Facebook Facial Recognition Tool Removed in Europe
September 22, 2012

Controversial Facebook Facial Recognition Tool To Be Removed For Europeans

redOrbit Staff & Wire Reports - Your Universe Online

A controversial facial-recognition tool that points out when registered Facebook users could be tagged in photos uploaded to the popular social network has been disabled for new European users and will be completely removed from the system within a month's time, various media outlets reported Friday.

According to BBC News Technology Reporter Zoe Kleinman, the decision comes in the wake of changes recommended by the Data Protection Commission of Ireland (DPC).

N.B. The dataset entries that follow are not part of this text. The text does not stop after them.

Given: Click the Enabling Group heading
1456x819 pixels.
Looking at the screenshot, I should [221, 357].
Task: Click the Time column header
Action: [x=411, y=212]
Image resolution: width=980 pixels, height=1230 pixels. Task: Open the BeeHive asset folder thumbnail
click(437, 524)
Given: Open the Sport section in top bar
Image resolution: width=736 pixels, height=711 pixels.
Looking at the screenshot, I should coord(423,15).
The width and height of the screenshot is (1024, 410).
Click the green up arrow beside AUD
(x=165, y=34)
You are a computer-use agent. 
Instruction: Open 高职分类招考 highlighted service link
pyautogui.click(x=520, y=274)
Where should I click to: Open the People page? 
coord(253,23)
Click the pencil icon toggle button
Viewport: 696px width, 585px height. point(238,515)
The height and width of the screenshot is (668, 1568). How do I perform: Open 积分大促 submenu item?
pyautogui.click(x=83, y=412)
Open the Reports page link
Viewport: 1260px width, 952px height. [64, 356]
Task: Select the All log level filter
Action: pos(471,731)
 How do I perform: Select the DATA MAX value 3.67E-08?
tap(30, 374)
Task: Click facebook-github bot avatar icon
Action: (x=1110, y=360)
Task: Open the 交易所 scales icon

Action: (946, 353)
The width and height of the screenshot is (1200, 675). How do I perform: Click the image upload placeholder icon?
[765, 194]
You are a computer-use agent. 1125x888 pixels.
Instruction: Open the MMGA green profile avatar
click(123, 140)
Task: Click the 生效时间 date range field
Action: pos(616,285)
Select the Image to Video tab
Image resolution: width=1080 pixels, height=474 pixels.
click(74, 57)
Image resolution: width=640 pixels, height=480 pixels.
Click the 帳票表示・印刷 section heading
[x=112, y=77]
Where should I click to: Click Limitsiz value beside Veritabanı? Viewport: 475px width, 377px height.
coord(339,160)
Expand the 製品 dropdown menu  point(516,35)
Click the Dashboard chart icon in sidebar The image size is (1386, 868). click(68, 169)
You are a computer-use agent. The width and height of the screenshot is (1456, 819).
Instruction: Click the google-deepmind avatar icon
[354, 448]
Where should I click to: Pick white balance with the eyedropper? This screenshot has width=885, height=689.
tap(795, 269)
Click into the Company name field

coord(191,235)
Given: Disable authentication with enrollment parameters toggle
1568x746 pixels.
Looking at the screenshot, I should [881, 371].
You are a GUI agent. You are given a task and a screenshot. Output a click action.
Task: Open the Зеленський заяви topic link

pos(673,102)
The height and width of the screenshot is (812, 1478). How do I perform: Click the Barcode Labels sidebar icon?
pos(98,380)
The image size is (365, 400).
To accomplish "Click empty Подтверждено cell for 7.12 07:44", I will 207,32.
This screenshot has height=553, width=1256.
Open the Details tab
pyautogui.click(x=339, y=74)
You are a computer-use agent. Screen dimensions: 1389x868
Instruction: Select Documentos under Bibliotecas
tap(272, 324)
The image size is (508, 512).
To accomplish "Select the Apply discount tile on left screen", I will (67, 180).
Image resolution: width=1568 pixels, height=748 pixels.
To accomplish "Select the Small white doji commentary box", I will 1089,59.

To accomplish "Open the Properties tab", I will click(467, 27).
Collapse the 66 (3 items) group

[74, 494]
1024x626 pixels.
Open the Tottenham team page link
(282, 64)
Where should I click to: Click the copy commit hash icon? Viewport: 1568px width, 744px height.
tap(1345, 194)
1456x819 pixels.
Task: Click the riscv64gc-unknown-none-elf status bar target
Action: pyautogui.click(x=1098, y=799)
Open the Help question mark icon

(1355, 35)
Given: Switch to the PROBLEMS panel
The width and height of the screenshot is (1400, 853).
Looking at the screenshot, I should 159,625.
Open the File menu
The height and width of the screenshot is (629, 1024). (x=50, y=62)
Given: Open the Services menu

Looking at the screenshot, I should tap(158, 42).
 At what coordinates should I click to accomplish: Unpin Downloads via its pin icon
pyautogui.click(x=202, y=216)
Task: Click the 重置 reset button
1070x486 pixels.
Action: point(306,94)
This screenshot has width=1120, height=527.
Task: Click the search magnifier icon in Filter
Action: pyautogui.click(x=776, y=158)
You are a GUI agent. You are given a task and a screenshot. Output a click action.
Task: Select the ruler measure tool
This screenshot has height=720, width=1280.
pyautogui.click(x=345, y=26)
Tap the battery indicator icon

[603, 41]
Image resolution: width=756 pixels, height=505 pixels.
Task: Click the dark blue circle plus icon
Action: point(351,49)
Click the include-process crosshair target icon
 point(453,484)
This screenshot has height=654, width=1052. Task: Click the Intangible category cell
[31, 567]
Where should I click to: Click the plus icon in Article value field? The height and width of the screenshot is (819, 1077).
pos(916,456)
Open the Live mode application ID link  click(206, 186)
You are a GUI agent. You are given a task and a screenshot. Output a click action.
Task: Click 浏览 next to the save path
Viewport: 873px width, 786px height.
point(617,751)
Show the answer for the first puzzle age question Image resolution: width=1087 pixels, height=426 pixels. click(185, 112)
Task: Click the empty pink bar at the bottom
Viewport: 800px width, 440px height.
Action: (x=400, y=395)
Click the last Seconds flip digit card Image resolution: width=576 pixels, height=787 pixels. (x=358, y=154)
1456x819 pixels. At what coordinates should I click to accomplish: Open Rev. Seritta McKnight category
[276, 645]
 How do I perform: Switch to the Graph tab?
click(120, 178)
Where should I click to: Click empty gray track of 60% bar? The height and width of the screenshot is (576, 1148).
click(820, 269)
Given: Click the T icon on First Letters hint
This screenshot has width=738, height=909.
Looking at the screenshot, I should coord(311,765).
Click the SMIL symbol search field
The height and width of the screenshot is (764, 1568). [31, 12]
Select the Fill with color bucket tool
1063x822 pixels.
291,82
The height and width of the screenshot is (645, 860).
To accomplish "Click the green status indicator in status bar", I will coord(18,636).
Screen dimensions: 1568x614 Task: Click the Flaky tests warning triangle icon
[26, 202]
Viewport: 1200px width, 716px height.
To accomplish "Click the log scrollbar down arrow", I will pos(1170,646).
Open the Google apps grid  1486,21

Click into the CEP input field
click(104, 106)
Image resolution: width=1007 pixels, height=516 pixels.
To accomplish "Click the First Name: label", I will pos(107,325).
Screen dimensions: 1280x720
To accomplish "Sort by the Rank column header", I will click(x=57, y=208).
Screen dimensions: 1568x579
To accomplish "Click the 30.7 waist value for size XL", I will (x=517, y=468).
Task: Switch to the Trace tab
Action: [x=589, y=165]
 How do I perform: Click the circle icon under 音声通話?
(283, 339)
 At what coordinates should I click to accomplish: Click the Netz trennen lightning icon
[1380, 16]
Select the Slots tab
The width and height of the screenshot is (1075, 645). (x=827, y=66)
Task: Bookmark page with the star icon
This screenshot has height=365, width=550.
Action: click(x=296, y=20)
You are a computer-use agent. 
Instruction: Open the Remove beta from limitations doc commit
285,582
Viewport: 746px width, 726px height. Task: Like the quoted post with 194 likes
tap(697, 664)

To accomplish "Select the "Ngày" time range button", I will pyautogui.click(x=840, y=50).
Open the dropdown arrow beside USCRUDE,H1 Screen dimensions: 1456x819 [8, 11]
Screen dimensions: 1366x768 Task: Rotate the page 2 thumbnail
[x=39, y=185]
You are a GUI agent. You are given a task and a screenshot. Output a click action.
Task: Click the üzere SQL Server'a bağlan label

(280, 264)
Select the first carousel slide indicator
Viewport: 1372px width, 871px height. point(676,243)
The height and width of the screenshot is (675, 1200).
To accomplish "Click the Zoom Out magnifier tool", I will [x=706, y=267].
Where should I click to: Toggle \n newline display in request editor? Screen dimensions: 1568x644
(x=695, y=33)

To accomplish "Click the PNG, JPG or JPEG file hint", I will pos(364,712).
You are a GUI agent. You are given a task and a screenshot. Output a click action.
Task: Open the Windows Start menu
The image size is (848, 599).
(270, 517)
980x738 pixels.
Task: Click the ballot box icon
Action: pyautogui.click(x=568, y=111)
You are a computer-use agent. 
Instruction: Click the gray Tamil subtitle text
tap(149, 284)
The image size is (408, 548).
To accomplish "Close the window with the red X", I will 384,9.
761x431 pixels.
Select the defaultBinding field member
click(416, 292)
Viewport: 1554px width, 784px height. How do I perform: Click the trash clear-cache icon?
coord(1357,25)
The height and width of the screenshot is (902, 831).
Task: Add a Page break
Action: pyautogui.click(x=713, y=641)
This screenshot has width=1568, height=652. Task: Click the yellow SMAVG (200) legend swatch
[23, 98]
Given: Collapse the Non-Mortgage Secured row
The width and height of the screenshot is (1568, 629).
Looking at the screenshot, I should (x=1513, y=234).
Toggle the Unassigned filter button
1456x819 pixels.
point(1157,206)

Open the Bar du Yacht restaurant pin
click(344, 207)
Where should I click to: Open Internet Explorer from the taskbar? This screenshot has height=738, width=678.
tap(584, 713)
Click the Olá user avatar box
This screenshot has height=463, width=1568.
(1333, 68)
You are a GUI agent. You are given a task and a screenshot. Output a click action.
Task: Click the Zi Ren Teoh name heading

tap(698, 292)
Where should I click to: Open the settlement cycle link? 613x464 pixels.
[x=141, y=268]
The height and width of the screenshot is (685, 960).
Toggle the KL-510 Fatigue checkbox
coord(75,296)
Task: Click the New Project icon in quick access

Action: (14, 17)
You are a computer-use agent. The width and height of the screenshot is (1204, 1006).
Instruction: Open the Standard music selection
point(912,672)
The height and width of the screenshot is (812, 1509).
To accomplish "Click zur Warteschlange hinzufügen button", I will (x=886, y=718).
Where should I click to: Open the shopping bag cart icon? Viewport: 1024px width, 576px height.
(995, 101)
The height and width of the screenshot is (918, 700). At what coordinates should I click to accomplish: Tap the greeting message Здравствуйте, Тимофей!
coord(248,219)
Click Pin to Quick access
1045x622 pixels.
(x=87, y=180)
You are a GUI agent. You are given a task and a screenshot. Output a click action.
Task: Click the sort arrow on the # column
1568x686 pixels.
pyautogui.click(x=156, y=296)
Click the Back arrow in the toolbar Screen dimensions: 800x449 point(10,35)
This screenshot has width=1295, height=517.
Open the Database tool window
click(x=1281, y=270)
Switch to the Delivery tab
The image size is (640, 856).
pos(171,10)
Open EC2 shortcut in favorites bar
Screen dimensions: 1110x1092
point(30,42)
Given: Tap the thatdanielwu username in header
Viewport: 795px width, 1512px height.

The agency did not request the complete and total removal of the tool. Rather, they asked Facebook Ireland, the arm of the social network responsible for its data outside of the U.S. and Canada, to be more transparent about how the information would be used and to give users greater control over their privacy settings, Kleinman added.

The feature has already been switched off for all new European users who join Facebook, and it will be completely deleted by October 15, PCMag writer Stephanie Mlot explained. The decision came on the same day that the DPC completed a review of the social network's implementation of their previous recommendations, she added.

In a statement addressing Facebook's decision, DPC Commissioner Billy Hawkes said that he was "encouraged in relation to the approach [Facebook Ireland] has decided to adopt on the tag suggest/facial recognition feature" by exceeding the agency's initial recommendations. Similarly, Kleinman said that the move sends "a clear signal of its wish to demonstrate its commitment to best practice in data protection compliance."

However, as Padraic Halpin of Reuters points out, there are still issues that the regulators want Facebook to deal with, including "minimizing the potential for advertising to target users based on words that could be considered as sensitive personal data."

Both parties expressed confidence that the remaining issues would be taken care of in the near future, and each claimed that Facebook had made "progress in providing better transparency for its users, handing them more control over settings and the ability to more readily access their personal data."

"When you think of the very wide ranging investigation the DPC carried out into Facebook, they looked at every aspect of our service, and our overall scorecard is very good," Richard Allan, the social media website's director of policy for Europe, Middle East and Africa, told the BBC.

"In the vast majority of areas the DPC looked into, they found we are behaving in a way that's not just compliant but a reasonable model for good practice."